In addition, due to the partial involvement of CYP3A4 in the metabolic elimination of Provigil, coadministration of potent inducers of CYP3A4 (e.g., carbamazepine, phenobarbital, rifampin) or inhibitors of CYP3A4 (e.g., ketoconazole, itraconazole) could alter the plasma levels of Provigil.
Provigil side effects
The following serious adverse reactions are described elsewhere in the labeling:
- Serious Rash, including Stevens-Johnson Syndrome
- Angioedema and Anaphylaxis Reactions
- Multi-organ Hypersensitivity Reactions
- Persistent Sleepiness
- Psychiatric Symptoms
- Effects on Ability to Drive and Use Machinery
- Cardiovascular Events
Clinical Trials Experience
Because clinical trials are conducted under widely varying conditions, adverse reaction rates observed in the clinical trials of a drug cannot be directly compared to rates in the clinical trials of another drug and may not reflect the rates observed in practice.

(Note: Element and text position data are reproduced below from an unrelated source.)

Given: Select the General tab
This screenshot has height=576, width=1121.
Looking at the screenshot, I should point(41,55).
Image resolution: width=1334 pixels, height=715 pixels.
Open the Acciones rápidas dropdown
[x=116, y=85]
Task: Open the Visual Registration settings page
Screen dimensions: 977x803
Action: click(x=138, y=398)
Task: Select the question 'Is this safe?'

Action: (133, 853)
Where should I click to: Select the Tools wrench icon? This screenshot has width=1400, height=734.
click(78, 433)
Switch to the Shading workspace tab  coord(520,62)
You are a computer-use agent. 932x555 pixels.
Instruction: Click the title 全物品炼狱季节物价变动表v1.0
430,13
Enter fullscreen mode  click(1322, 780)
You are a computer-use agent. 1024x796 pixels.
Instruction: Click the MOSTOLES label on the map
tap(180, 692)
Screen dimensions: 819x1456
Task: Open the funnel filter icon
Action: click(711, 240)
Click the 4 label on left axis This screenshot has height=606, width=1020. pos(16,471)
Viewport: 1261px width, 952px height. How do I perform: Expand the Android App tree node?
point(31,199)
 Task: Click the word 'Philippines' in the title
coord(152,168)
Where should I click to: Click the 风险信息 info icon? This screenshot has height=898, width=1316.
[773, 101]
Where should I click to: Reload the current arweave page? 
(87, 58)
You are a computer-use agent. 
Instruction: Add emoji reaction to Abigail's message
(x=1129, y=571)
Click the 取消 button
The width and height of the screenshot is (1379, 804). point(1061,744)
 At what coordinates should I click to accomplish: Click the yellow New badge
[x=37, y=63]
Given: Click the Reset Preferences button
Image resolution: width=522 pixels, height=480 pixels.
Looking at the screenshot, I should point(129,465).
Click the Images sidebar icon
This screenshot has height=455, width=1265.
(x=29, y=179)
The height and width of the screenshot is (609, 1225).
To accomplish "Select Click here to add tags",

Provigil tablets have been evaluated for safety in over 3,500 patients, of whom more than 2,000 patients with excessive sleepiness associated with OSA, SWD, and narcolepsy.
Most Common Adverse Reactions
In placebo-controlled clinical trials, the most common adverse reactions (≥ 5%) associated with the use of Provigil tablets more frequently than placebo-treated patients were headache, nausea, nervousness, rhinitis, diarrhea, back pain, anxiety, insomnia, dizziness, and dyspepsia. The adverse reaction profile was similar across these studies.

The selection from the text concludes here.